Girls also faced heightened risk of gender-based violence. When girls leave school, even temporarily, they are at increased risk of being forced into child marriage, often driven by financial stress. UNFPA estimated that the impact of the pandemic, including economic hardships in its wake, could lead to 13 million additional child marriages over the next 10 years. Girls who are out of school are also more likely to become pregnant. All these factors make it less likely they will make it back to school.

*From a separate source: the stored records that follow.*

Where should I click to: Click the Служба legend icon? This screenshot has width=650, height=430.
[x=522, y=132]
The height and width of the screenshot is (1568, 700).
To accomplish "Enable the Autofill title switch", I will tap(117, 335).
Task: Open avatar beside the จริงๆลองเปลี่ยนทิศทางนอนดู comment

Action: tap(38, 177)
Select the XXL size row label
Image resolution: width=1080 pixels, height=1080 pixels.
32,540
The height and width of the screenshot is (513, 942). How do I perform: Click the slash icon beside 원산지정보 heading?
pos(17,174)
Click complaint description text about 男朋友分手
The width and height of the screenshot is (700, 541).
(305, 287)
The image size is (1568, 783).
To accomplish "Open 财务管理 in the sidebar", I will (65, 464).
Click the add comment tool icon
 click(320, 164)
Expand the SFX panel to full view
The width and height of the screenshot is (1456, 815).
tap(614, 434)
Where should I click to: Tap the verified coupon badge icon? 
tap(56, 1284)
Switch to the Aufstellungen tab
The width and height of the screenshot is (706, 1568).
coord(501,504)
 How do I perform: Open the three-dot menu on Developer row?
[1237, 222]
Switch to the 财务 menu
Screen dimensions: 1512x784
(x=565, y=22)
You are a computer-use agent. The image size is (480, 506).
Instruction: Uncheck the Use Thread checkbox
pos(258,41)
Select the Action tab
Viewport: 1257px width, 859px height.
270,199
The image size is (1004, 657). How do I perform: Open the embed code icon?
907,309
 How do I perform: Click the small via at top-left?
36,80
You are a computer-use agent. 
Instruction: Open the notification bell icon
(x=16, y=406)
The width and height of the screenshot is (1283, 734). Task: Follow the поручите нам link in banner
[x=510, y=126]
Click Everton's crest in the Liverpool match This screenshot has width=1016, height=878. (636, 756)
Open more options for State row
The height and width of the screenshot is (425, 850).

Harm has been unequally distributed. Women and girls already living in poverty, including many marginalized because of race—such as Black people in the US—ethnicity, religion, or caste have been among those least likely to have a safety net. Older women and those with disabilities faced particular risks. Migrants or refugees—such as the people in camps in Greece—and those  already struggling to survive in areas affected by conflict like the ongoing fighting in Afghanistan, climate change, and ecological disaster have often been hurt most by the pandemic.

Pre-pandemic, the global women’s rights movement had never looked more dynamic and connected. The #MeToo movement energized activists around the world and helped drive adoption of a new international convention on workplace abuse. Demands for reproductive justice were growing louder in many corners of the world. Feminists were planning a big push to mark the 25th anniversary of the Beijing Declaration and Platform for Action, known as the Generation Equality Forum, which aims to secure bold new commitments from governments to move toward gender equity.

Now we stand in what sometimes feels like the rubble of decades of struggle to advance women’s rights.

But the work of advancing gender equity is the work of centuries, and this effort has never stopped. Women’s rights activists and groups are mobilizing through the pandemic, getting as much help as possible to those who need it, holding their governments accountable, and planning how we rebuild.

We are not starting from scratch. There is evidence that woman-led countries benefited from better leadership during the pandemic.  In the past year, we have also seen Estonia become the first country with a female president and a female prime minister, and the US elect its first female vice president. We are making progress toward legal reforms that better protect and promote women’s rights, and more feminists of all genders are ready to advocate for change.

Our job now is to demand a post-pandemic world where we repair not just the unequal harm suffered during the pandemic, but also the deep inequities that led to that harm. The pandemic did not tell women anything they did not know already about how unequal they are in this world, but it galvanized their rage, and left them with less to lose. The pandemic has been radicalizing for women, and societies around the world will be forced to change as a result.